**Using the information:**
#1 In the article on Sydney's new perfume store, condense the paragraph beginning "It's enough to drive a perfume apostle to distraction" into a short bulleted list that keeps its main facts.
#2 From the article on Sydney's new perfume store, extract word for word the part that opens with the words containing "Libertine Parfumerie pays" and closes with "world’s finest perfumes.".
Segment Start: Selected passage
Sydney’s new fragrance shrine is packed with olfactory messages in a bottle.

By Horacio Silva 01/07/2024

Anyone on tick tock knows that today’s status-obsessed youth is under the spell of fine fragrance. The more obscure, the better. Junior voluptuaries these days are bewitched by esoteric trails like Xerjoff Erba Pura and Creed Aventus. Not surprisingly, there has been an uptick in the theft of rare and expensive perfumes, with many department stores keeping them locked away. Libertine, a new temple to haute parfumerie in the stylish heart of Sydney’s Paddington, would benefit from hiring security guards. A boon to local devotees and anyone looking to broaden their scent IQ, the place carries Xerjoff and Creed, and a slew of other cult brands, including Amouage, Roja, Memo, Parfums de Marly and Mizensir. 

Libertine Parfumerie pays design homage to classical pharmacies. PHOTO: Anson Smart

It’s enough to drive a perfume apostle to distraction. Created by interior designer du jour Tamsin Johnson, the unisex store recalls classical pharmacies down to the bespoke timber cabinetry and brushed metal railings. Stained oak French chiffoniers and marble plinths teem with flowers, candles, room diffusers and, of course, the world’s finest perfumes. 

A lush courtyard offers respite from the perfumed splendour, and opens onto a section in the back that serves as an event space and stocks limited-edition fragrances (some selling for up to $3,500) alongside a selection of curios and homewares.

Owner Nick Smart wanted “to create a space that hasn’t been seen in Australian beauty retail”. With his new 200 m² flagship, Smart has exceeded his ambition, creating an unrivalled olfactory adventure that is so dizzying, it occasionally resembles overeating chocolate. Or spending too many hours on TikTok.

Libertine Parfumerie, shop 6/134-140 Oxford Street, Paddington, NSW, is open from 10.00 am–5.30 pm, seven days a week.
Segment End: Selected passage
Segment Start: Records
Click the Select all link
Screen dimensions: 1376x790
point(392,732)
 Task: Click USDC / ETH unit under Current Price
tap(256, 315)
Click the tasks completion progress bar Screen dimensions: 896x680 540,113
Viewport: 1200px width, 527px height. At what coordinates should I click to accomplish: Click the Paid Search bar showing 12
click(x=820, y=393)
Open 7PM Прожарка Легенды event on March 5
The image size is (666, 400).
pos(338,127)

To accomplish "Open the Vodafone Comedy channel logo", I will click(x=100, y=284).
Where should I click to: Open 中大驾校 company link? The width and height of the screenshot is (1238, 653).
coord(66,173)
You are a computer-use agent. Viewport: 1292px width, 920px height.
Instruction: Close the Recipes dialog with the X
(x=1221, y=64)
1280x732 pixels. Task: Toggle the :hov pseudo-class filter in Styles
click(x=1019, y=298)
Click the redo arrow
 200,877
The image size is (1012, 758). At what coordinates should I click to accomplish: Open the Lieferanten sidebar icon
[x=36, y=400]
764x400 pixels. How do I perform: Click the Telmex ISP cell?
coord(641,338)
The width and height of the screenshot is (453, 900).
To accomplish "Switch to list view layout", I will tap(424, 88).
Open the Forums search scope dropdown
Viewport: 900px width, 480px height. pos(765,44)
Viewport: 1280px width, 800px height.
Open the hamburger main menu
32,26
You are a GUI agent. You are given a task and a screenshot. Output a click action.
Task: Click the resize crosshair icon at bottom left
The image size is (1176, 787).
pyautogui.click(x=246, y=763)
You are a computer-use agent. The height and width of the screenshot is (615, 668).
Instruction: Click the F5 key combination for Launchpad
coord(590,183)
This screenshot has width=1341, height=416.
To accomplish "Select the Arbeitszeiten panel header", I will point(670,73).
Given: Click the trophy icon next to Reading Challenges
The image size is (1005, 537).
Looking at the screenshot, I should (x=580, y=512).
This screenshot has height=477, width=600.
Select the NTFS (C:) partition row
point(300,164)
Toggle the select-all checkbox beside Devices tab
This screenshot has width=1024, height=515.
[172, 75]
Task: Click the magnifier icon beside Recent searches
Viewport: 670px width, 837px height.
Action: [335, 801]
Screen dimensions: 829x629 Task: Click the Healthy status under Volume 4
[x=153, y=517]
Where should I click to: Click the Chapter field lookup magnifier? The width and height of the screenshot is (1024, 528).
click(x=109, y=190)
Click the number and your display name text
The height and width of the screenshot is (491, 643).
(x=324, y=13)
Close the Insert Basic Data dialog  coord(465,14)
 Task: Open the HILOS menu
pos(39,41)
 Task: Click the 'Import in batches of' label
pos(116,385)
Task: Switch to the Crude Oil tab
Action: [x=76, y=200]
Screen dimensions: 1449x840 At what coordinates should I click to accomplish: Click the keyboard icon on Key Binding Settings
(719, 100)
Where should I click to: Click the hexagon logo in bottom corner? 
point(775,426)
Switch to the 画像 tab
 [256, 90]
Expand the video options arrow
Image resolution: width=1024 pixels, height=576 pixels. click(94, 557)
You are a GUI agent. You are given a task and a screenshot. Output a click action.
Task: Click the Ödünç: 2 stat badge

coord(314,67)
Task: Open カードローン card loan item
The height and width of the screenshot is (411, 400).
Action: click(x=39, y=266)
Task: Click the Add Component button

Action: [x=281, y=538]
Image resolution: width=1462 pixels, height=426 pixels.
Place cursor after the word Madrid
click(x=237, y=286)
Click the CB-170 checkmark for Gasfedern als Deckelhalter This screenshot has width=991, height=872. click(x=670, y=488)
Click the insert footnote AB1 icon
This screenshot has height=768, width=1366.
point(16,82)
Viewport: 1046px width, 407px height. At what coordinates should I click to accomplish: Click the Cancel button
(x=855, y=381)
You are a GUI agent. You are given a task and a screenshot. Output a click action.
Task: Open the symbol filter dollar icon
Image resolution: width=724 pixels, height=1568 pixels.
Segment End: Records
**Solutions to the problems:**
#1
- Designed by interior designer Tamsin Johnson
- Unisex store styled after classical pharmacies, with bespoke timber cabinetry and brushed metal railings
- Stained oak French chiffoniers and marble plinths hold flowers, candles, room diffusers and the world's finest perfumes

#2
Libertine Parfumerie pays design homage to classical pharmacies. PHOTO: Anson Smart

It’s enough to drive a perfume apostle to distraction. Created by interior designer du jour Tamsin Johnson, the unisex store recalls classical pharmacies down to the bespoke timber cabinetry and brushed metal railings. Stained oak French chiffoniers and marble plinths teem with flowers, candles, room diffusers and, of course, the world’s finest perfumes.